Klager heeft een strafrestant van minder dan vier weken. Daardoor komt hij op dit moment niet meer in aanmerking voor deelname aan een PP. Dat is echter geen reden om klager niet-ontvankelijk in zijn beroep te verklaren. Het zou hoogstens tot de conclusie kunnen leiden dat de afwijzing van klagers verzoek – op basis van de huidige stand van zaken – juist is.

De beroepscommissie zal echter toch ingaan op de gronden van de bestreden beslissing, omdat anders de effectieve rechtsbescherming in procedures als deze in het geding komt. Dat gold al bij de oude wet- en regelgeving (vergelijk RSJ 28 april 2021, R 20/8478/GB). Met de nieuwe wet- en regelgeving klemt dat eens temeer, omdat een PP sindsdien nooit meer dan twee maanden kan duren. Als de beslissing dan niet ruim van tevoren wordt genomen, wordt de beroepsprocedure vaak illusoir.

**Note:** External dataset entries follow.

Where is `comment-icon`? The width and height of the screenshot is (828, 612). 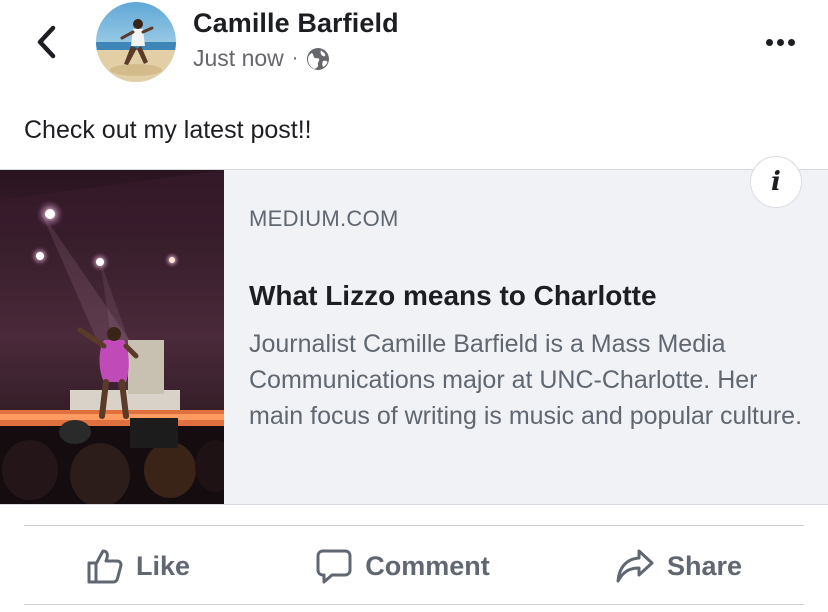 comment-icon is located at coordinates (334, 566).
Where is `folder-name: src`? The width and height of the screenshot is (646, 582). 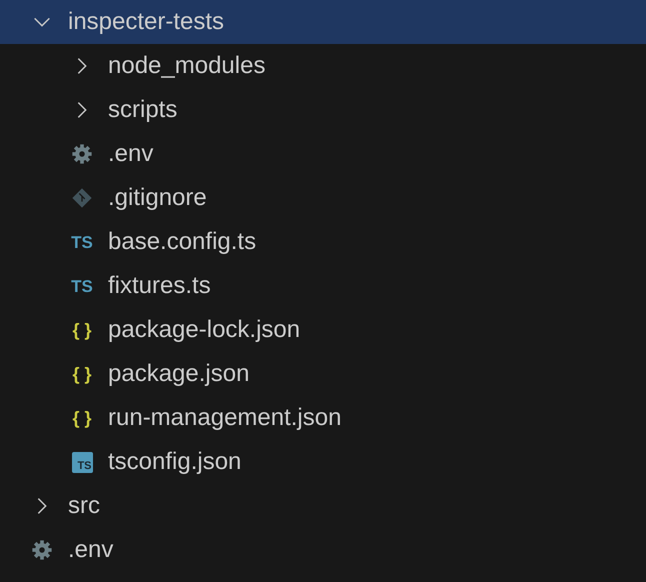 folder-name: src is located at coordinates (84, 506).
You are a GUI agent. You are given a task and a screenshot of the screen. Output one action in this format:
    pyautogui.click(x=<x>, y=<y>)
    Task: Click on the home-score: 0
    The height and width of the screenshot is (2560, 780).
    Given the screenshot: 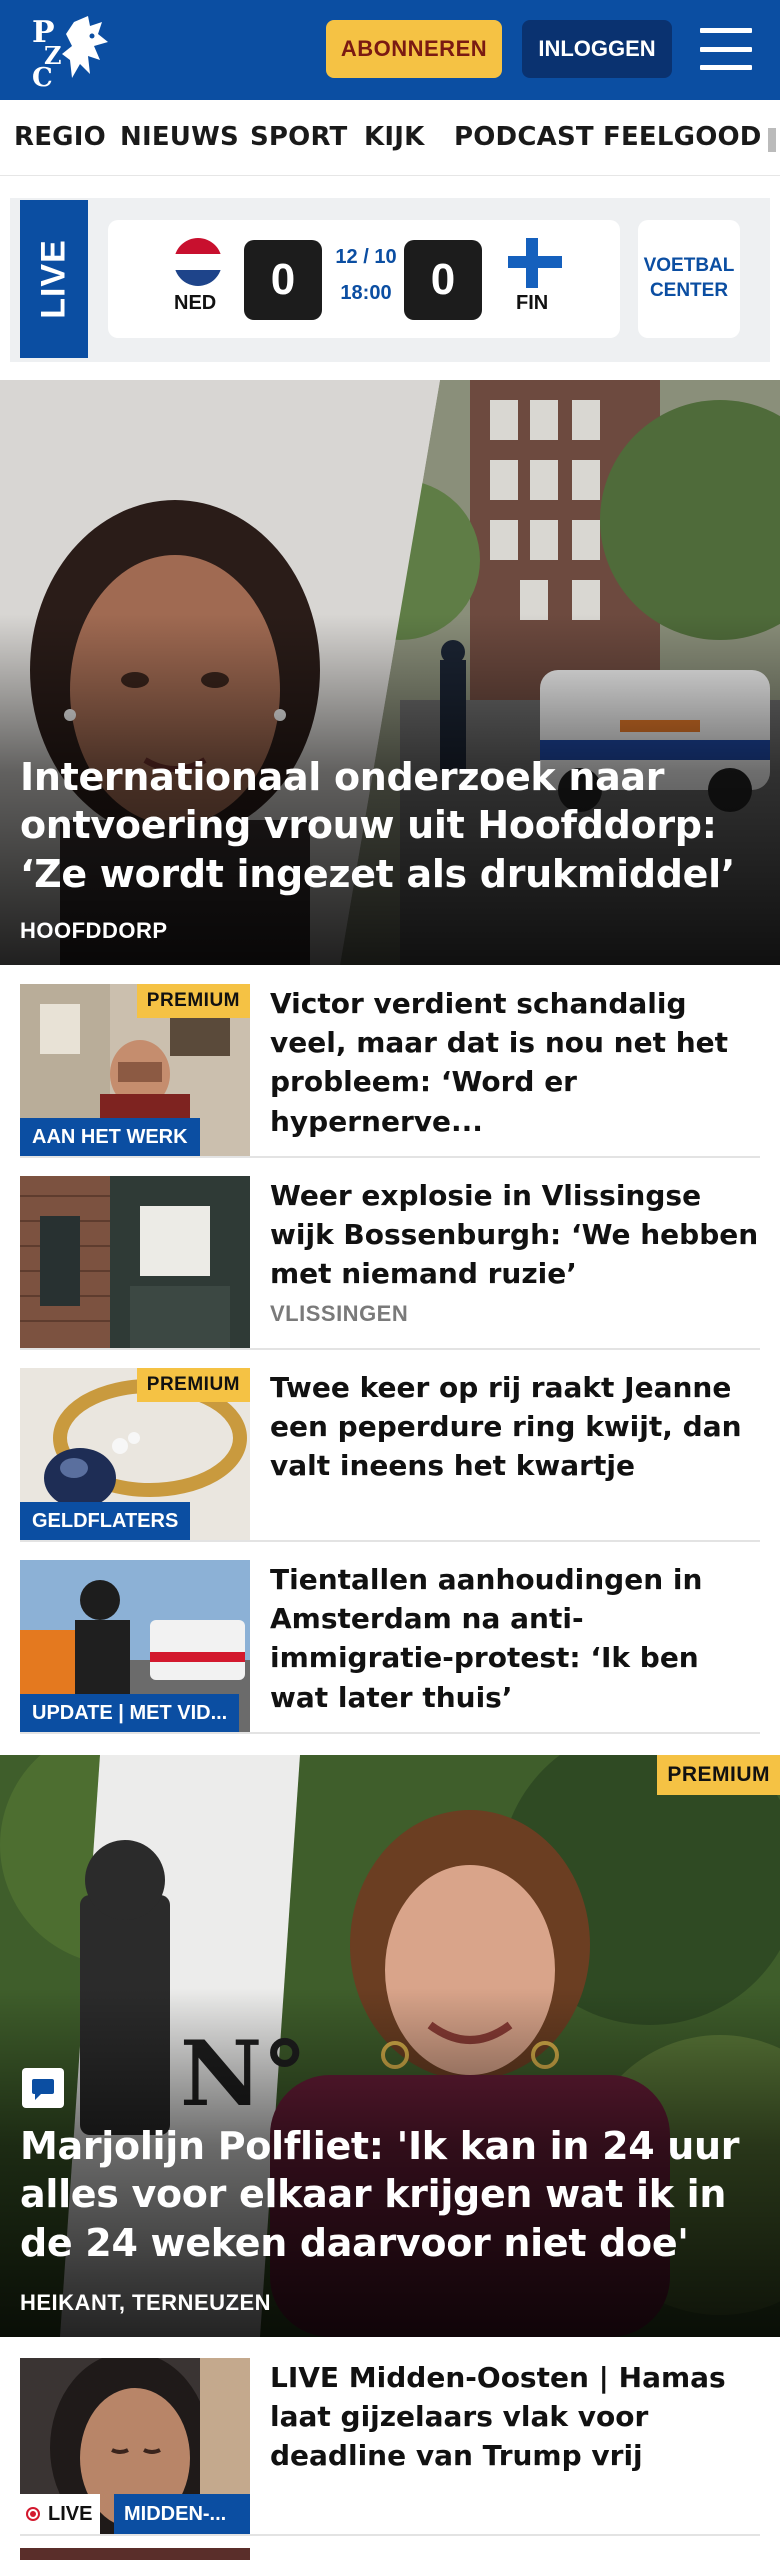 What is the action you would take?
    pyautogui.click(x=283, y=280)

Het enkele feit dat (tijdig) om een tegemoetkoming kan worden verzocht, leidt niet tot een ander oordeel. Dat aspect speelt immers alleen bij de ontvankelijkheid c.q. het belang van de gedetineerde bij het beroep. Dat belang neemt de beroepscommissie zonder meer aan, tenzij de gedetineerde (op het moment van de beoordeling van het beroep) in vrijheid is gesteld of alsnog deelneemt aan een PP.

 

De bestreden beslissing

Verweerder heeft klagers verzoek tot deelname aan een PP afgewezen, omdat deelname geen toegevoegde waarde zou hebben met betrekking tot klagers re-integratiedoelen.

 

Invulling van klagers deelname aan een PP

De beroepscommissie heeft in RSJ 30 mei 2022, 22/25305/GB, overwogen dat uit de Pbw en de Pm niet volgt dat het vereist is dat een PP bepaalde re integratiedoelen dient. Uit artikel 5, derde lid, van de Pm volgt wel dat bij deelname aan een PP wordt beschreven hoe de deelname zich verhoudt tot de re-integratiedoelen die in het detentie- & re-integratieplan (D&R-plan) zijn omschreven. Het is dan ook de vraag of de beoogde invulling van klagers PP – mede in het licht hiervan – voldoet aan de opsomming van waar de activiteiten in een PP op gericht kunnen zijn (op grond van artikel 5, tweede lid, van de Pm).

De beroepscommissie is van oordeel dat het voorbereiden van rechtszaken niet valt onder de activiteiten zoals bedoeld in artikel 5, tweede lid, van de Pm. De tekst van deze bepaling laat daar geen twijfel over bestaan.

Het beoogde vrijwilligerswerk voor de Bonjo zou onder omstandigheden wel kunnen voldoen. Klager, die is gepensioneerd, heeft echter in het geheel niet toegelicht op welke manier deze activiteit in zijn geval zou bijdragen aan het aanleren van bepaalde sociale vaardigheden, het vergroten van de kans op arbeid na invrijheidstelling, het bieden van onderwijs, het bieden van bijzondere zorg aan de deelnemer zoals ambulante verslavingszorg of ambulante geestelijke gezondheidszorg, of op andere wijze invulling zou geven aan zijn voorbereiding op de terugkeer in de maatschappij. In zijn D&R-plan staat niets wat hierop wijst, terwijl het ook niet logisch volgt uit de aard van de werkzaamheden (bestaande uit het gedurende 26 uur per week schrijven over klagers ervaringen in detentie). In dat kader is ook van belang dat klager heeft aangegeven dat hij zich na zijn invrijheidstelling weer volledig wil richten op zijn rechtszaken (en dus niet langer bij de Bonjo actief zal zijn).

Kortom, hoewel uit jurisprudentie volgt dat verweerder terughoudend dient te toetsen in hoeverre deelname aan een PP bepaalde re-integratiedoelen dient (omdat de Pbw en de Pm die eis niet stellen), heeft verweerder in klagers geval in redelijkheid kunnen concluderen dat klagers beoogde invulling van het PP in zijn geval niet voldoet aan de eisen van artikel 5, tweede lid, van de Pm. Daarom kan de bestreden beslissing – bij afweging van alle in aanmerking komende belangen – niet als onredelijk of onbillijk worden aangemerkt. De beroepscommissie zal het beroep dan ook ongegrond verklaren.

 

4. De uitspraak

De beroepscommissie verklaart het beroep ongegrond.

 

 

Deze uitspraak is op 24 april 2023 gedaan door de beroepscommissie, bestaande uit

mr. A. Jongsma, voorzitter, mr. M.F.A. van Pelt en drs. M.R. van Veen, leden, bijgestaan door mr. P. de Vries, secretaris.